#### DATASET CONTENT
........

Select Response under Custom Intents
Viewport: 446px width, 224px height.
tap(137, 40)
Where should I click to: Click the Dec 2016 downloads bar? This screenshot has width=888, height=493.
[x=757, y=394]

........

#### EXERCISE INSTRUCTIONS
Copy out every line of the items above, without changing a single character.

#### ANSWER TO THE EXERCISE
Select Response under Custom Intents
Viewport: 446px width, 224px height.
tap(137, 40)
Where should I click to: Click the Dec 2016 downloads bar? This screenshot has width=888, height=493.
[x=757, y=394]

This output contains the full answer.